(DOCUMENT EXCERPT)
National Award-winning Indian actress Vidya Balan and her character from her latest biopic, ‘Shakuntala Devi’, seem to have a lot in common.
Just like the legendary Indian math wizard who could multiply two random 13-digit numbers in a few seconds, Balan has this incredible knack for cracking the code of Bollywood — that too on her own terms.
“The world knows Shakuntala Devi as this brilliant human computer, but she was more than just a mathematical genius. She defied myths known to women who lived 50 years ago. She lived her life exactly the way she wanted to … Unapologetically,” said Balan in an interview over a Zoom call.
Just like the subject of her new film, Balan is gloriously uninhibited and has always shied away from fitting into that conventional leading ladies mould. Unlike other flawlessly-presented Bollywood heroines, the ‘Mission Mangal’ star has never tried to cultivate an unattainable aura around her nor has she just aimed at playing second fiddle to an ageing superhero.
The self-made actress is one of the few talents in Bollywood with a robust box-office bankability and just like Shakuntala Devi, Balan knows how to tackle sticky and tricky terrain like Hindi cinema and dazzle us with her charm and ingenuity.
Her films ‘The Dirty Picture’, a biopic in which she played an sex siren from the 1980s, and ‘Paa’, where she played a troubled parent to a sick child afflicted with reverse ageing, are a masterclass in good acting and riveting storylines.
‘Shakuntala Devi’ — a story of a genius who had grit and gumption in plenty, is likely to be no different. While the computing whiz’s life may not be as salacious as the fading siren act in ‘The Dirty Picture’, Balan assures us that there’s plenty of ‘ups and downs’ in Shakuntala Devi’s life to keep us riveted.
“She’s really one of a kind … Shakuntala Devi wanted to have it all and she went ahead with her dreams unapologetically and had it all. And that was what so inspiring … Trust me, there was enough drama in her life and difficulties to make it a compelling story,” she said.
Directed by Anu Menon, of ‘Four More Shots Please’ fame, Balan promises that this biopic has adopted a warts-and-mole approach.
As ‘Shakuntala Devi’ gets ready to premiere on Amazon Prime Video on July 31, Gulf News caught up with Balan for an interview filled with mathematical references. While a request by her team not to touch upon burning topics like nepotism or Sushant Singh Rajput’s death was adhered to, here’s a look at what she had to say about her latest film and her well-rounded approach to Bollywood and life in general ...
Q: Biopics in Bollywood are notorious for glossing over their subjects’ inadequacies and unsavoury attributes. But will ‘Shakuntala Devi’ be different and have a more warts-and-mole approach?
A: Yes, as you said there’s a warts and mole approach to her life. And I am so grateful to her daughter Anupama Banerji for being so forthcoming and so honest about her mother’s life. When Anu Menon came to me, she told me she wanted to tell this story through the eyes of her daughter.

(WHAT IS ASKED) Extend the interview with Vidya Balan about her film 'Shakuntala Devi', picking up after its final sentence. The lines that come after this text have no connection to it.

(PROVIDED MATERIAL)

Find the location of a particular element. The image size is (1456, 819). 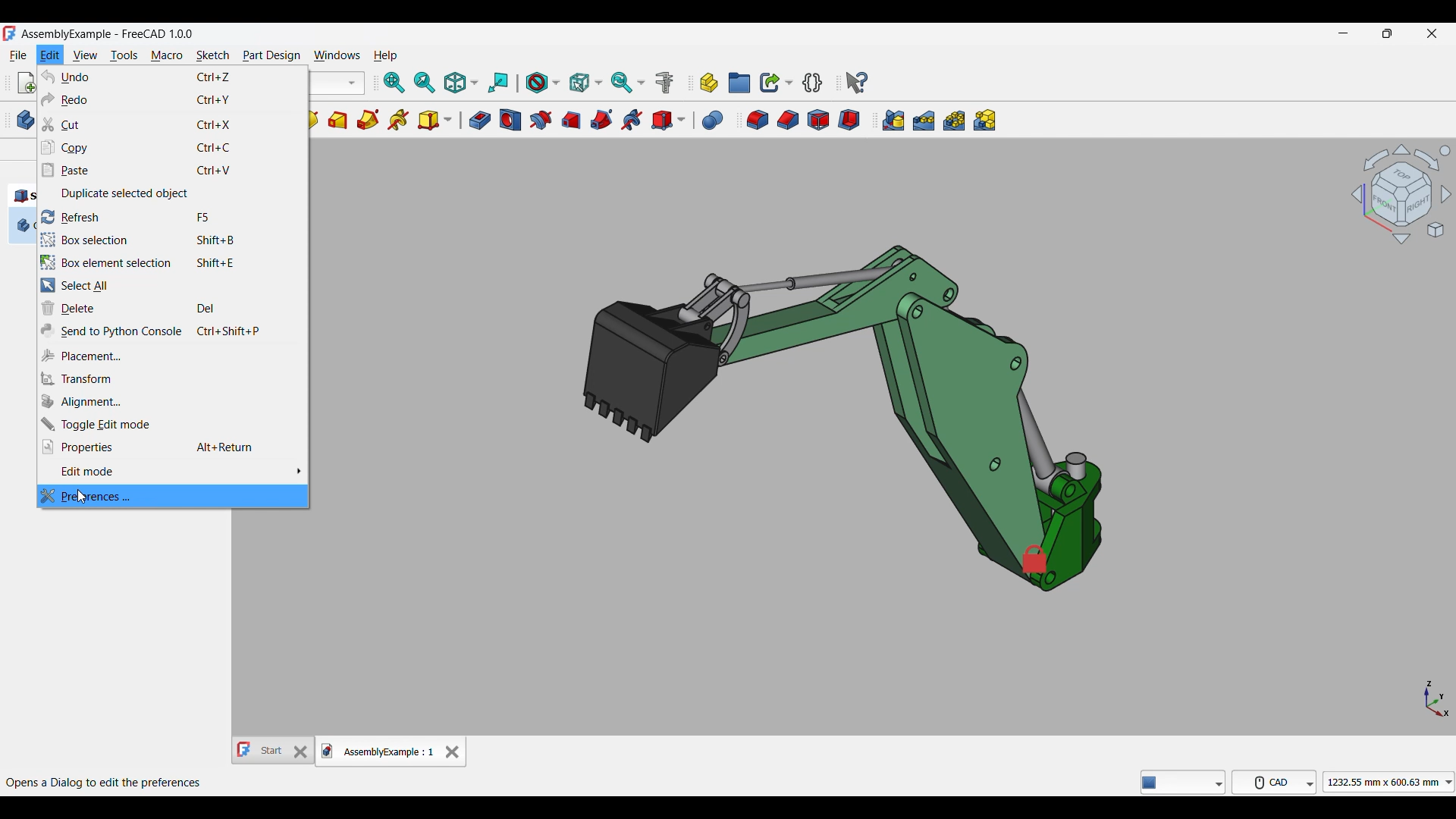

(SOLVED PROBLEM)
After you see the film, you will realise that she is a genius but even geniuses are not perfect. She’s a human being with blood and bones and there’s a great joy in telling her story. Although we are celebrating the genius without doubt, we are also exploring what lies beneath.
Q: Her life was eventful … Didn’t she also write a book on homosexuality where she indicated her tolerance to different sexual orientations and also cooking?
A: Absolutely, we have touched upon those aspects too. In 1977, she wrote a book on homosexuality in a place like India at a time when it was considered taboo. However, she was absolutely no-holds-barred when it came to living her life and she did not care how you perceived her or how you judged her.
She was beyond all of that. For a woman even in this day of age it is very hard to divorce yourself from what you feel the world expects from you or how you will think you will be judged. It takes a lot of work but she was already there.
It touches upon that. She led an incredible life. She wrote about 20 books and even wrote a crime thriller. Apart from her mathematical brilliance, she went on to practice astrology too. She subscribed to that ‘Zindagi Puri Taraha Jio’ (Carpe Diem) philosophy.
Q: Keeping the movie in mind, do you think your life is the sum of all your choices?
A: Absolutely. I believe in that completely. Just two days ago, I was having this conversation with someone and was asked: “Do you believe in destiny?”, And I said, ‘I believe that fortune favours the brave and our choices determine the way our life pans out’. So my life has been a sum of all my choices.
Q: If you had the power to subtract an episode from your life, which one would you choose … your gawky teenage phase?
A: I would not subtract anything from my life. I believe in addition … I may subtract a zero from my life (laughs).
Q: You seem like an actor who has everything figured out Vidya …
A: Not at all. But I am just a good actor who lets you believe that.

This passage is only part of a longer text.